Derivation of CPT resonance signals from density-matrix equations with all relevant sublevels of Cs atoms and confirmation of experimental results

TL;DR

This paper develops a detailed density-matrix model for CPT resonance in Cs atoms, accurately predicting experimental signals by considering all relevant hyperfine Zeeman sublevels and their interactions.

Contribution

It introduces a comprehensive multi-level atomic model for CPT resonance in Cs atoms, bridging theoretical predictions with experimental observations.

Findings

Numerical solutions match experimental CPT resonance signals.

The model accurately predicts amplitude and shape of transmitted light.
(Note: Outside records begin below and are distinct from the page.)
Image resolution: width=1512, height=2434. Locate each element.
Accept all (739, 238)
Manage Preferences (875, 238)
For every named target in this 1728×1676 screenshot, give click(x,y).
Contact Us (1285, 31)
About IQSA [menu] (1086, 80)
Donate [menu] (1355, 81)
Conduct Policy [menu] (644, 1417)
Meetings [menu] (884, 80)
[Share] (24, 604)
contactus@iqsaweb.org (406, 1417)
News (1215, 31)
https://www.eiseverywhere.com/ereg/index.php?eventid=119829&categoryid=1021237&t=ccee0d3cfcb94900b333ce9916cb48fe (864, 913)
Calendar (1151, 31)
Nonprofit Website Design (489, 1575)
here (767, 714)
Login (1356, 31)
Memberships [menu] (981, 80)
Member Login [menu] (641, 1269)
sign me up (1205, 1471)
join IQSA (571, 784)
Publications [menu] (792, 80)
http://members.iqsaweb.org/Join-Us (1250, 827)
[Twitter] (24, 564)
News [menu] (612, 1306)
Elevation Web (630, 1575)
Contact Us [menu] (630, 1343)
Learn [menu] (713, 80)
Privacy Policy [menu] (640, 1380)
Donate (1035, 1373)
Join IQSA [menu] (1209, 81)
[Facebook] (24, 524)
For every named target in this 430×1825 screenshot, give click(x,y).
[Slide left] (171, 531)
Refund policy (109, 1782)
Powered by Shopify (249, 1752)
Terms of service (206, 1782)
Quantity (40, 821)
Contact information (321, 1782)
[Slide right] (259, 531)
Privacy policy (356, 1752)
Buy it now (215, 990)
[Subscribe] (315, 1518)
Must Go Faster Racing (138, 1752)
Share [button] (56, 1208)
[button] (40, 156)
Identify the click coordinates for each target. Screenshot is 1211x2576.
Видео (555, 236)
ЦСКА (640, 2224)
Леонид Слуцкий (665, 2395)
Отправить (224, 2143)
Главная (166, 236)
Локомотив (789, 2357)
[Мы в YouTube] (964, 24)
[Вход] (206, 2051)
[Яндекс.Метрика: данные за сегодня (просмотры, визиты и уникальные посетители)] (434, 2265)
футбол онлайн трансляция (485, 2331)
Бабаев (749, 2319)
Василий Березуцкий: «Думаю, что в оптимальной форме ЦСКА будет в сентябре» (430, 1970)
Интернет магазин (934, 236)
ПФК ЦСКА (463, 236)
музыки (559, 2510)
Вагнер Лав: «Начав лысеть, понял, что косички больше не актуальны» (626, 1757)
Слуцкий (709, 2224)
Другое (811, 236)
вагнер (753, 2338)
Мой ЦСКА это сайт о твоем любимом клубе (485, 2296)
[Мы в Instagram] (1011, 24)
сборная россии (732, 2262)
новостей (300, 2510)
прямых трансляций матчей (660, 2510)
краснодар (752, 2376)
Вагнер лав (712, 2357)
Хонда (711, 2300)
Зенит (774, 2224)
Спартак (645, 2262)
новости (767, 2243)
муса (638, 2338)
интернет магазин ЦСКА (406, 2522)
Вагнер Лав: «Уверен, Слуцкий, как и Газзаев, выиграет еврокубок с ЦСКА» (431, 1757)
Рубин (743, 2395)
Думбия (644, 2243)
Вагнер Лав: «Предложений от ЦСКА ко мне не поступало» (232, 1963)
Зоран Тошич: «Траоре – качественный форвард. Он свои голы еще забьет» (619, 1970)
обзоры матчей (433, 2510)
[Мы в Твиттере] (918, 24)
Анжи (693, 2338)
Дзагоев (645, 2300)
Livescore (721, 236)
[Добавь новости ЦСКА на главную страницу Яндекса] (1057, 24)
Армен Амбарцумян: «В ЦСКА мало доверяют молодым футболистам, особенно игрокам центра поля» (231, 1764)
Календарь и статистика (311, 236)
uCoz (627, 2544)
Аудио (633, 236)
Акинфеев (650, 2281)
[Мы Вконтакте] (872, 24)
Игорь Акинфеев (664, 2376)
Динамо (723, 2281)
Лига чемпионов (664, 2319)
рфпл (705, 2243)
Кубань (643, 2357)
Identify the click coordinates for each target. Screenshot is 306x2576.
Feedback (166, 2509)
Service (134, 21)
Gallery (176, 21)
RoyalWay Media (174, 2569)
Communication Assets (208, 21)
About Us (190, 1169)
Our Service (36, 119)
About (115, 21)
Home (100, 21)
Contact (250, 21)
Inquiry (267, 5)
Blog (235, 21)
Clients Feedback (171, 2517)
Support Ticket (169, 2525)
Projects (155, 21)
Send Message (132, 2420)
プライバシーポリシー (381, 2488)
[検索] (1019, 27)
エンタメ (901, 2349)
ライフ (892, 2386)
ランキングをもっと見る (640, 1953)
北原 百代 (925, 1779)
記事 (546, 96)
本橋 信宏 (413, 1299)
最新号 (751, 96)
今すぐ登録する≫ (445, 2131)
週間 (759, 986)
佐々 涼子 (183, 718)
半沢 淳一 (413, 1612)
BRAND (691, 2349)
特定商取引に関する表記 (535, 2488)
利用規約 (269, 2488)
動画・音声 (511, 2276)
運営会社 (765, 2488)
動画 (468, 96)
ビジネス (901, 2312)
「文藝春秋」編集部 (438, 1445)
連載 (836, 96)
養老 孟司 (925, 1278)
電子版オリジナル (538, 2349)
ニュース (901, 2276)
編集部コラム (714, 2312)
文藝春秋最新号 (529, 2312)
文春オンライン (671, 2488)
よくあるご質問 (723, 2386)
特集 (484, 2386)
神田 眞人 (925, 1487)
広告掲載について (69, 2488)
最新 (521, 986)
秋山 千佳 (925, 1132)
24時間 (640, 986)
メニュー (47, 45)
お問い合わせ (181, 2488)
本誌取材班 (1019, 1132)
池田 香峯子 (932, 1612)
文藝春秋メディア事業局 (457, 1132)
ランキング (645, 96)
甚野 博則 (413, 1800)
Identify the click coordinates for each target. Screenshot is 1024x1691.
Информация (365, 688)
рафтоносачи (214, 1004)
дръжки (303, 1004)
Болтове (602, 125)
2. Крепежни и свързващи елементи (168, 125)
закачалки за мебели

All relevant sublevels are essential for precise modeling.

Abstract

Coherent-population-trapping resonance is a quantum interference effect that appears in the two-photon transitions between the ground-state hyperfine levels of alkali atoms and is often utilized in miniature clock devices. To quantitatively understand and predict the performance of this phenomenon, it is necessary to consider the transitions and relaxations between all hyperfine Zeeman sublevels involved in the different excitation processes of the atom. In this study, we constructed a computational multi-level atomic model of the Liouville density-matrix equation for 32 Zeeman sublevels involved in the $D_1$ line of $^{133}$Cs irradiated by two frequencies with circularly polarized components and then simulated the amplitude and shape of the transmitted light through a Cs vapor cell. We show that the numerical solutions of the equation and analytical investigations adequately explain a variety of the characteristics observed in the experiment.